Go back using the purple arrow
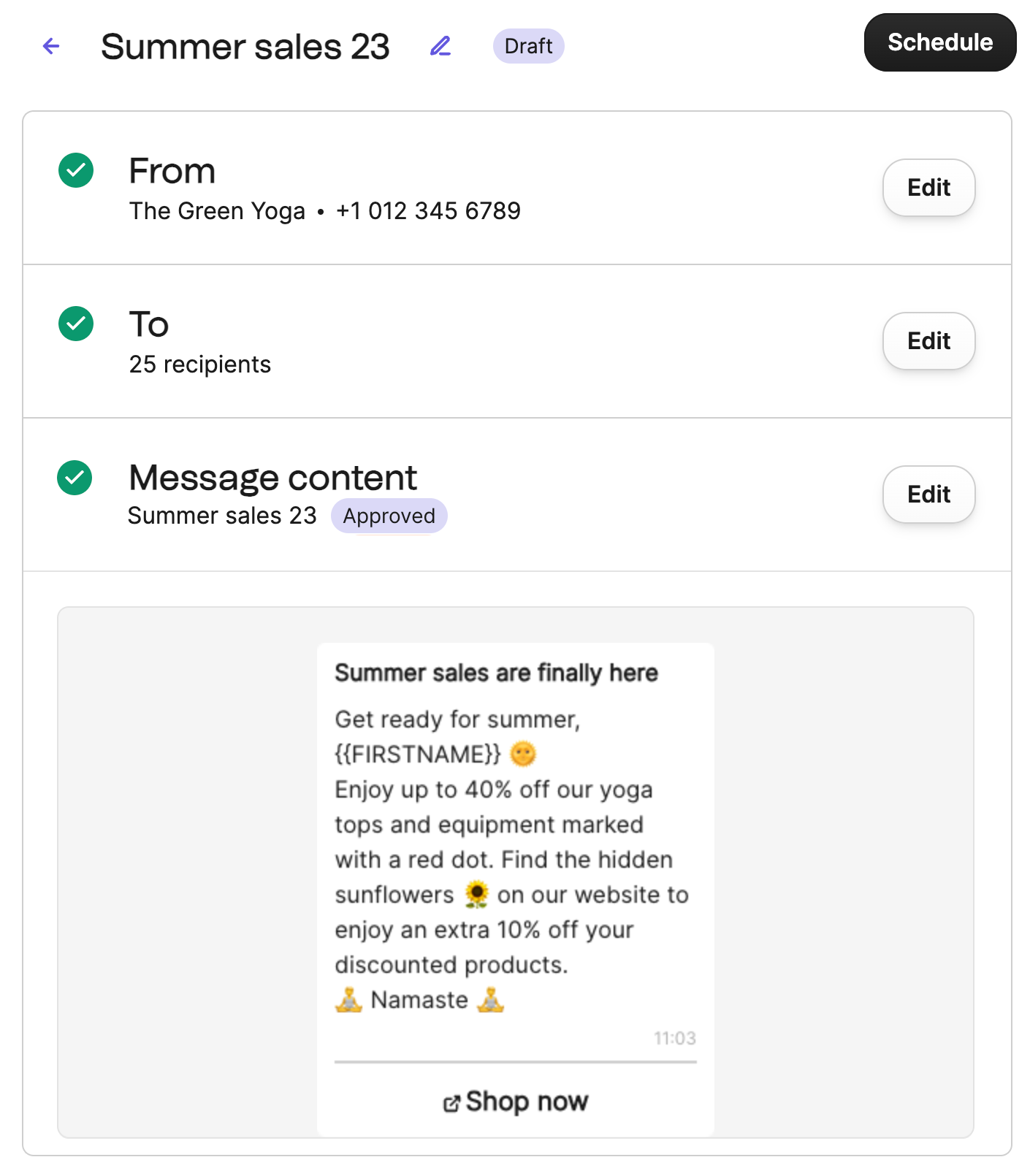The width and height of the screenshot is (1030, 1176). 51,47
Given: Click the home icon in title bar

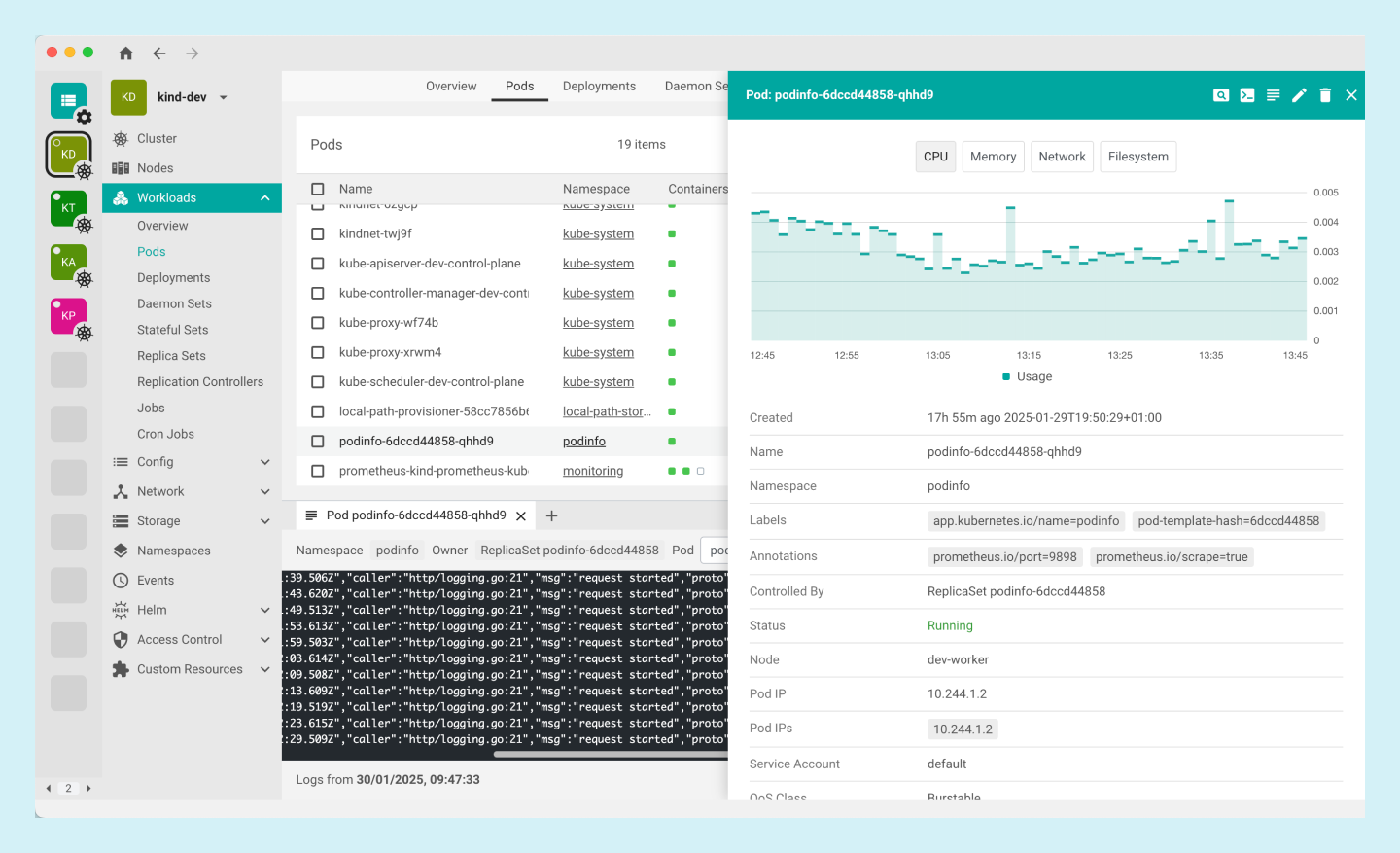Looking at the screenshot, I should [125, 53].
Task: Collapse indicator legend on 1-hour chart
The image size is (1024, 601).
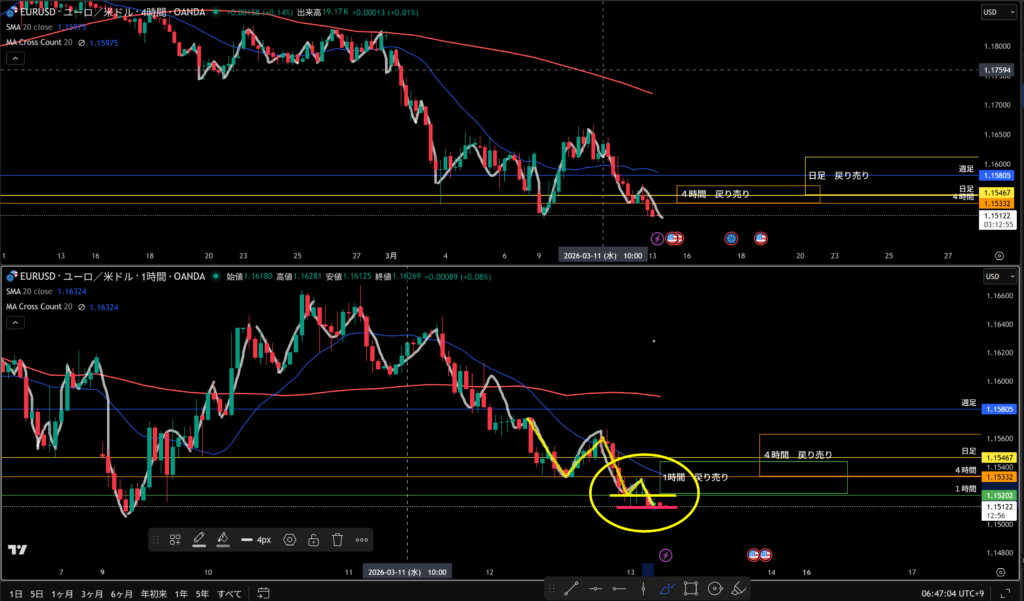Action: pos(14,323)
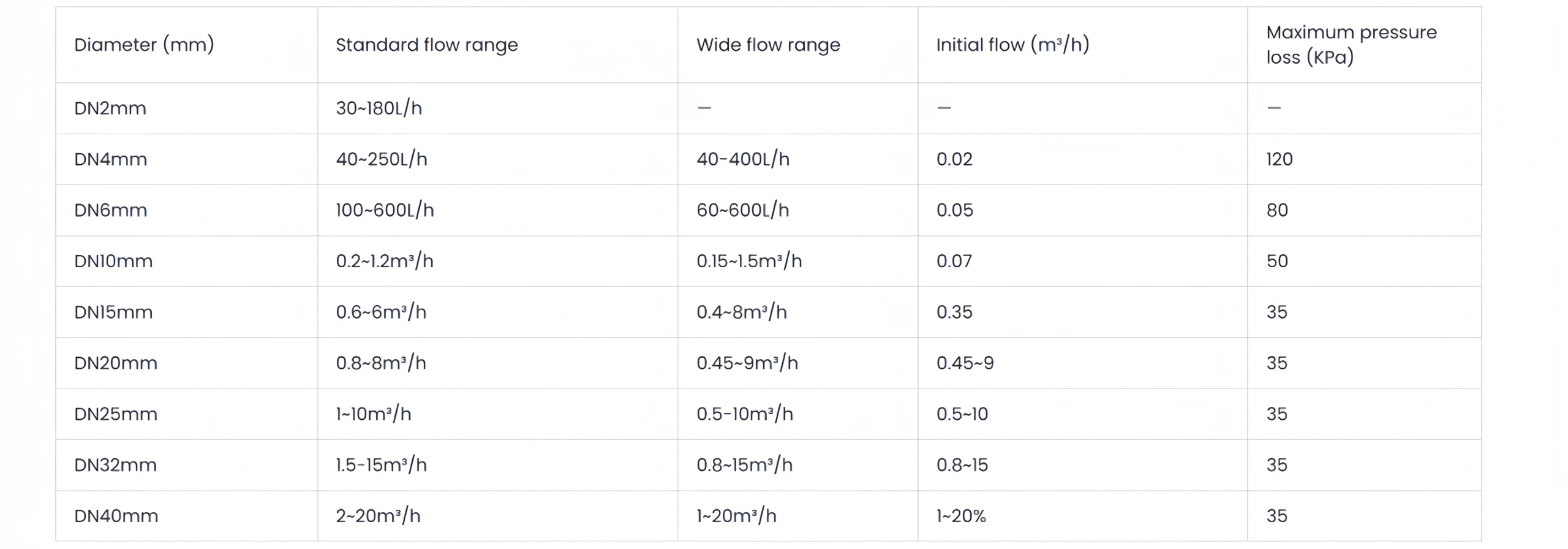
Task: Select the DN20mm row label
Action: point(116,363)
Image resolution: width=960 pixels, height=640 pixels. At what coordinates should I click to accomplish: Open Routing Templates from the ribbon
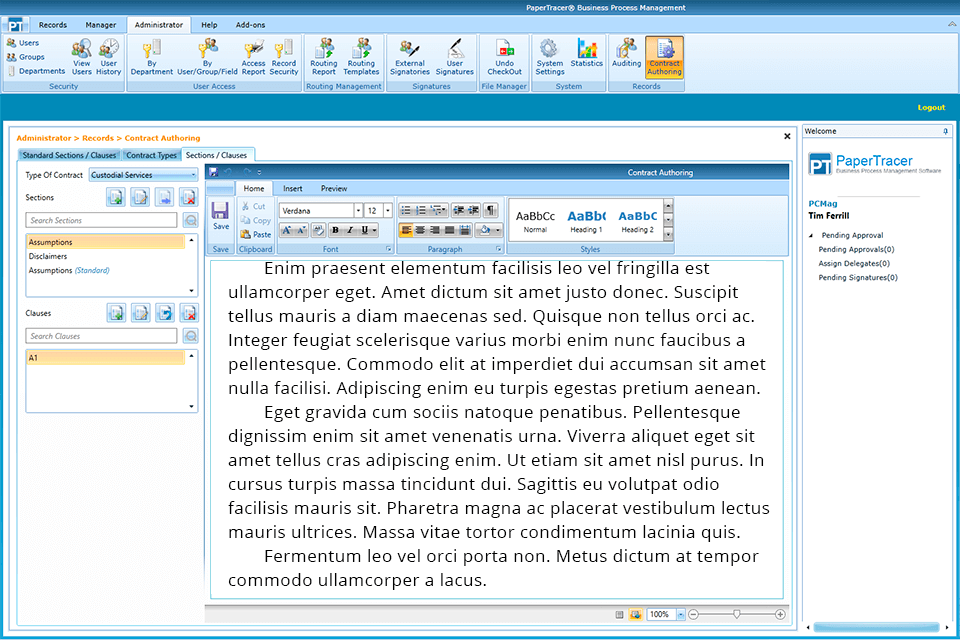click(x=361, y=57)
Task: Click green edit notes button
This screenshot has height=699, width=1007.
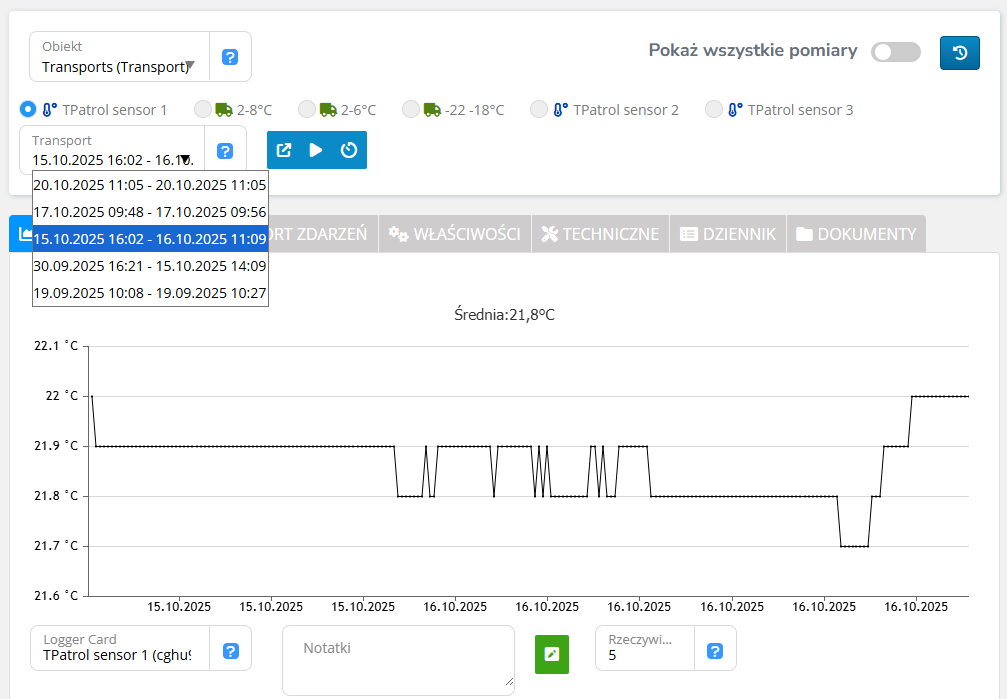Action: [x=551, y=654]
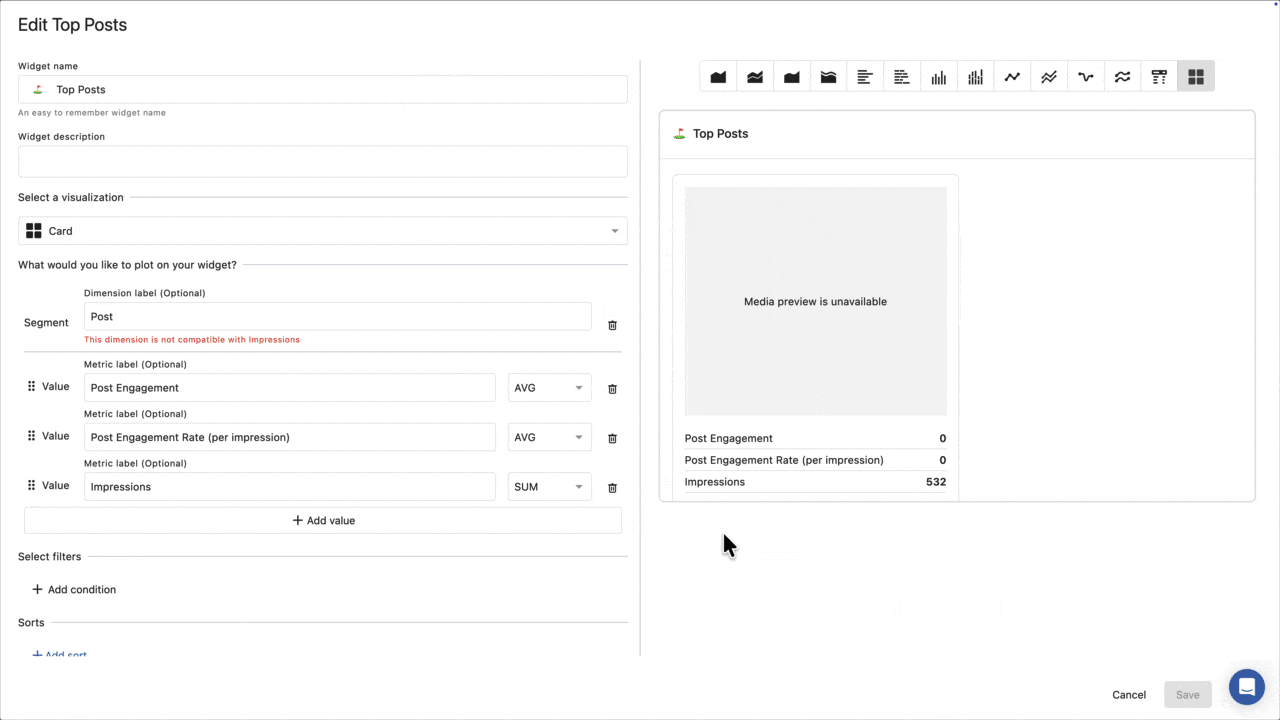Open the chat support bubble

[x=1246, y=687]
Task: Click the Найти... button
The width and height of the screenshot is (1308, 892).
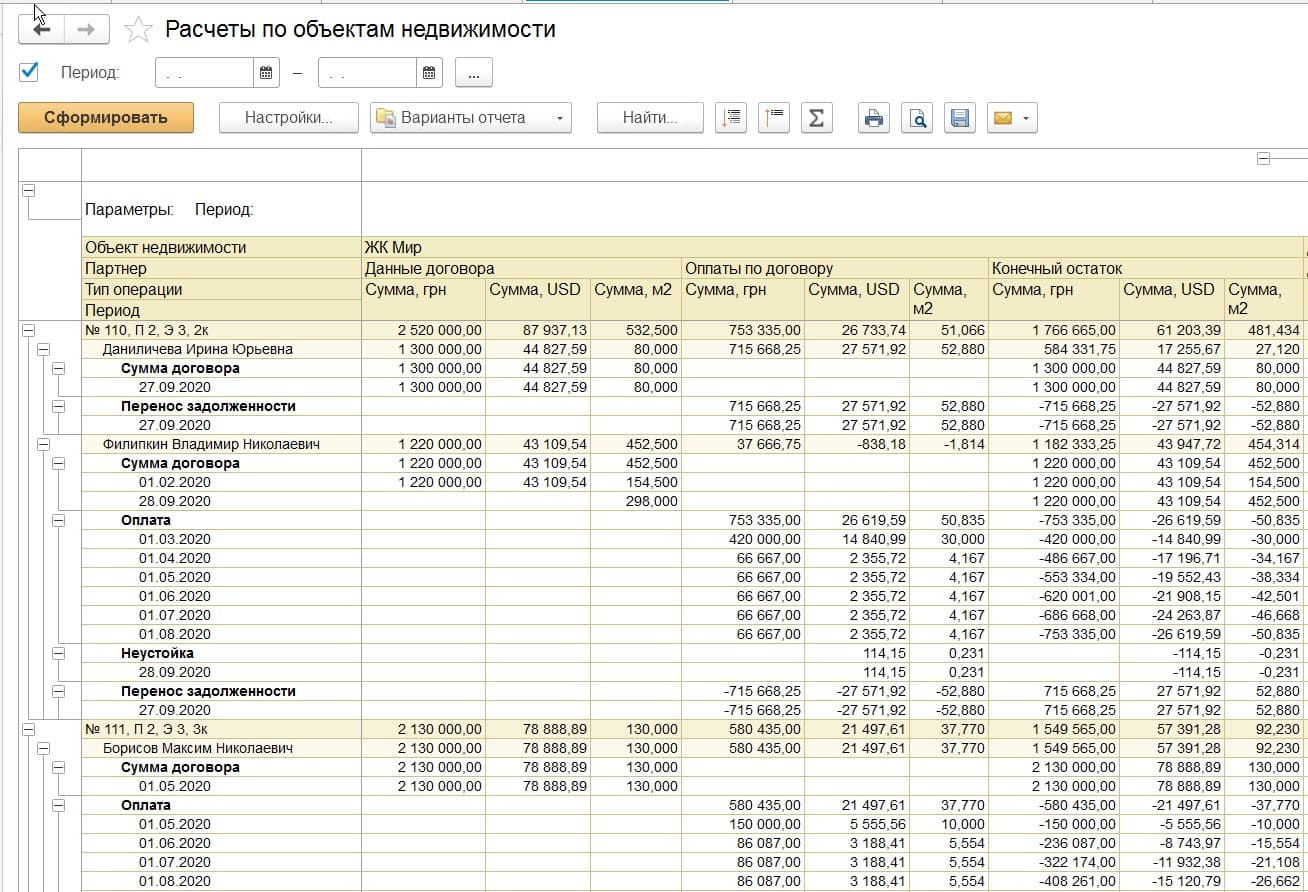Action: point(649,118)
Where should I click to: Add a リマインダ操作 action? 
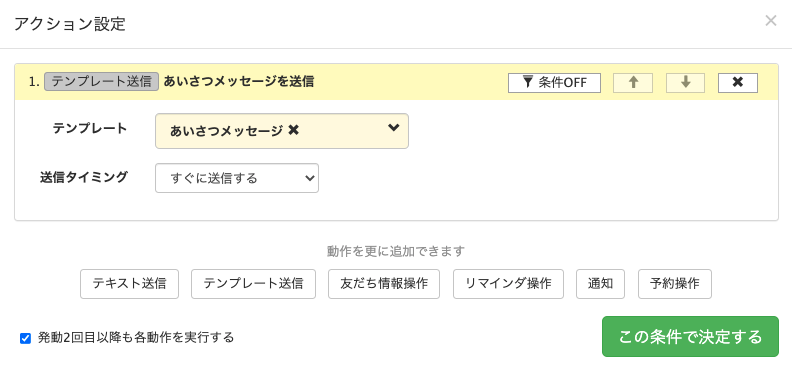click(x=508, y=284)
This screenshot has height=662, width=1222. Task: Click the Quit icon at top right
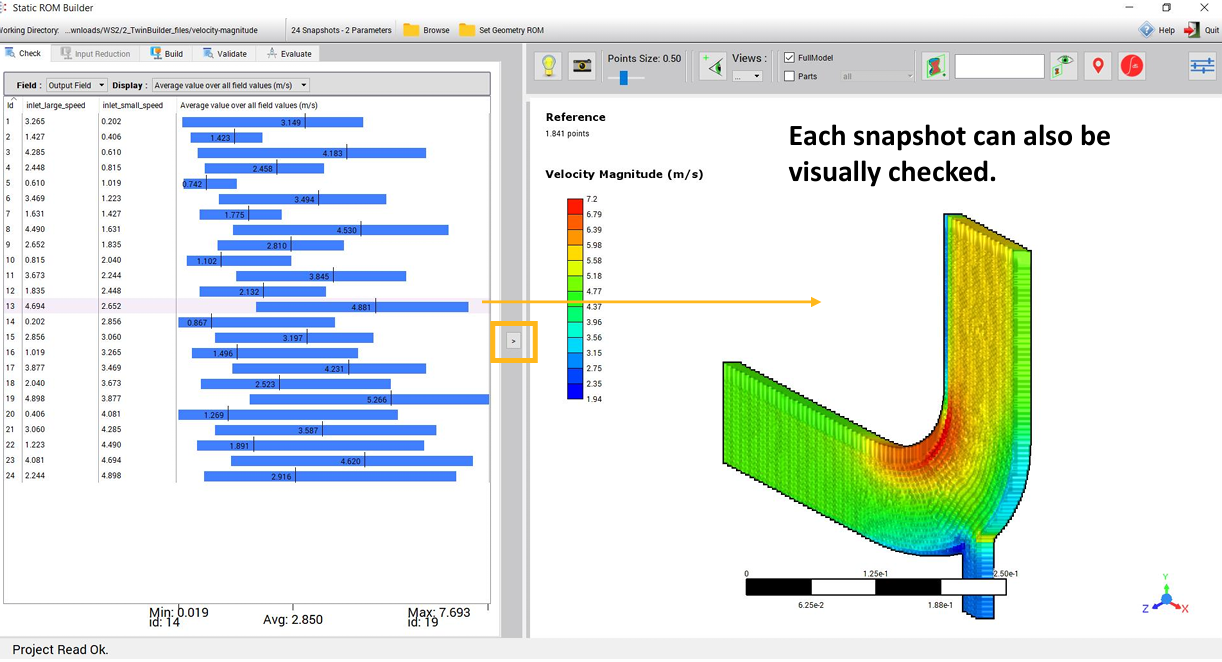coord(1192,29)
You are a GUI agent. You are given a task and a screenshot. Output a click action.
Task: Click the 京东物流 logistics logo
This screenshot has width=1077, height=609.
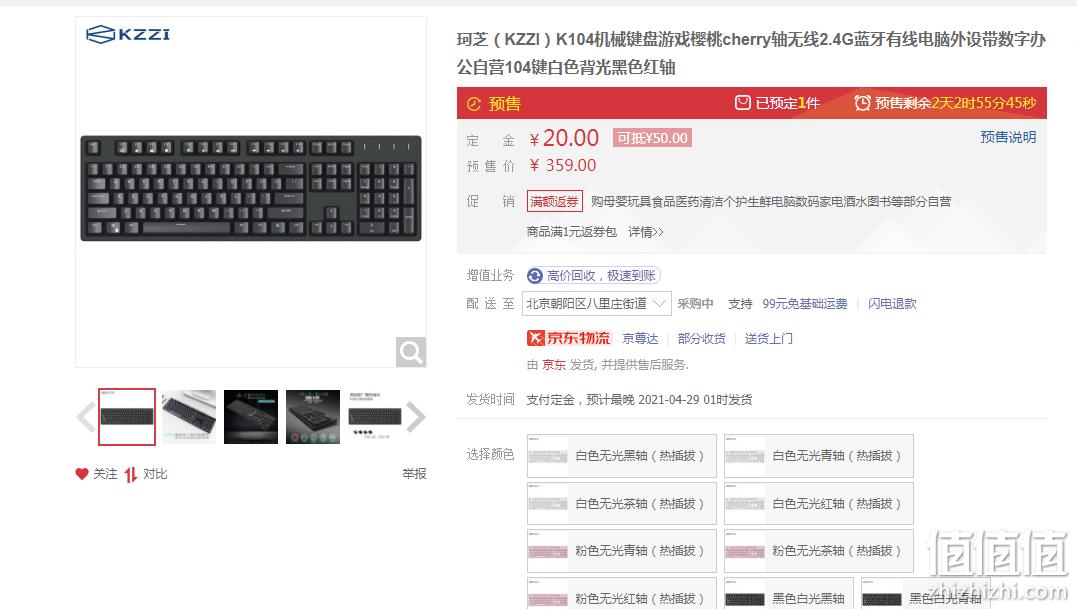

☆ ☆ ☆ ☆ ☆ ☆ ☆

(How to complete this task) Please write out all the entries above again exactly as they appear, skipping any images.

(Exercise solution)
Go back using the purple arrow
The width and height of the screenshot is (1030, 1176). 51,47
Given: Click the home icon in title bar

Looking at the screenshot, I should [125, 53].
Task: Collapse indicator legend on 1-hour chart
The image size is (1024, 601).
Action: pos(14,323)
Task: Select the DN20mm row label
Action: point(116,363)
Image resolution: width=960 pixels, height=640 pixels. At what coordinates should I click to accomplish: Open Routing Templates from the ribbon
click(x=361, y=57)
Task: Click green edit notes button
This screenshot has height=699, width=1007.
Action: [x=551, y=654]
Open the chat support bubble

[x=1246, y=687]
Task: Click the Найти... button
The width and height of the screenshot is (1308, 892).
Action: point(649,118)
Where should I click to: Add a リマインダ操作 action? 
click(x=508, y=284)
This screenshot has height=662, width=1222. Task: Click the Quit icon at top right
coord(1192,29)
You are a GUI agent. You are given a task and a screenshot. Output a click action.
Task: Click the 京东物流 logistics logo
This screenshot has width=1077, height=609.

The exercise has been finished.